So last night I stumbled into the new James Franco/Mila Kunis special effects love-a-thon Oz: the Great and Powerful, and could easily do one of those catty, snarky Hollywood send-ups that go, “It was like The Princess Bride meets The Lord of the Rings, with a dash of MacGyver thrown in for seasoning.” Which would be more or less accurate, but also shallow and glib. Since it’s just out this weekend, I won’t blurt out any spoilers here, but will say the China Girl was my favorite character. It’s borderline scary for young children, though my six-year-old daughter (who seems afraid of nothing) liked it. Some great visuals, which is not surprising. I read the NY Times review that lamented how the new Oz fell well short of the original 1939 masterpiece. But that doesn’t surprise us, does it? What perhaps is most surprising is how good the original is. But my recent viewing did not stop there, in the land of Oz . . . .
Being a Pete Dexter fan, I couldn’t wait for his novel The Paperboy to be filmed, but heard less-than-enthusiastic reviews of it once it came out. Plus it wasn’t showing anywhere close to me when it did appear in theaters (and I was living in deepest darkest remotest Colorado), so I’ve just recently seen it. I have to admit I was disappointed. Nicole Kidman was on the mark, almost perfect as the in-love-with-deathrow-inmate skank, and she was most of the fun of the movie. But at times it didn’t make much sense, lacking much of the context and cohesion of the novel, which is about sex and journalism and family and fame and a decidedly swampy Florida backdrop. Best scene: an outrageously horny Nicole Kidman, languishing in a car outside the prison gates. Truly weird. But the end seemed quite different, and much more “Hollywood,” than the novel.

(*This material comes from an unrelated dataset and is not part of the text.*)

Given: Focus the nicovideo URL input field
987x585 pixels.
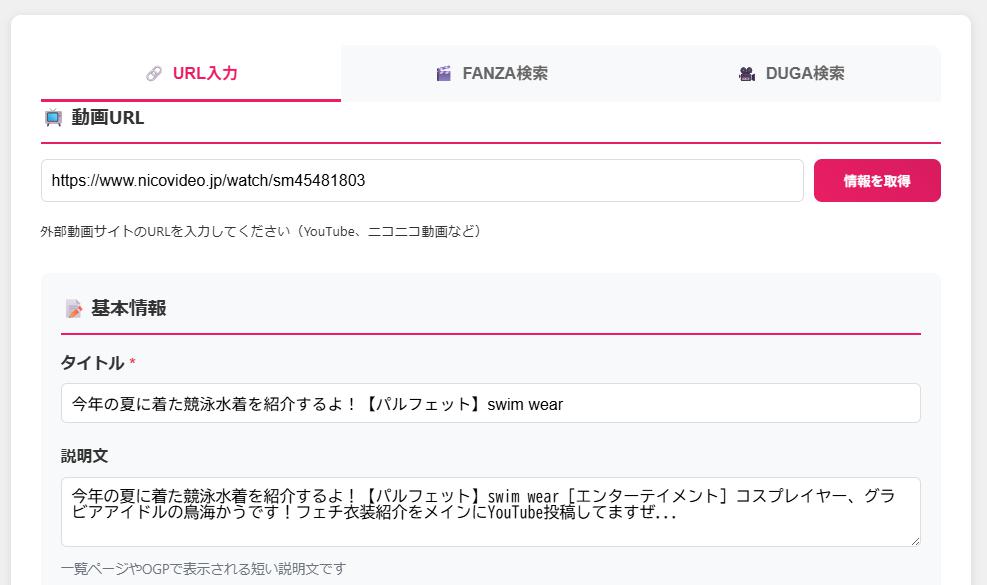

So the cliche of “The novel was much better” is true in this case, and I walked away a disappointed fan.
Same goes (I will not say “Ditto”) for Paul Thomas Anderson’s The Master, which I was looking forward to, read some glowing reviews of, then noticed that no one seemed to be saying good things about it once it hit the theaters. It’s similar to the mood of Anderson’s There Will Be Blood, but Blood had much more complexity and clarity. Joaquin Phoenix is Freddy Quell, an alcoholic weirdo bumbler of sorts, the main focus of the film, and most of it focuses on his interactions with Phillip Seymour Hoffman as Lancaster Dodd, an L. Ron Hubbard stand-in of sorts. Freddy is searching (for meaning? for answers to his drinking problem?) throughout the film, but what it has in common with The Paperboy is a high HQ (Horny Quotient). When the film ends with Freddy having sex with a strange woman he just met, and laughing, it does seem that’s all he really needed all along, which is funny in a sardonic way.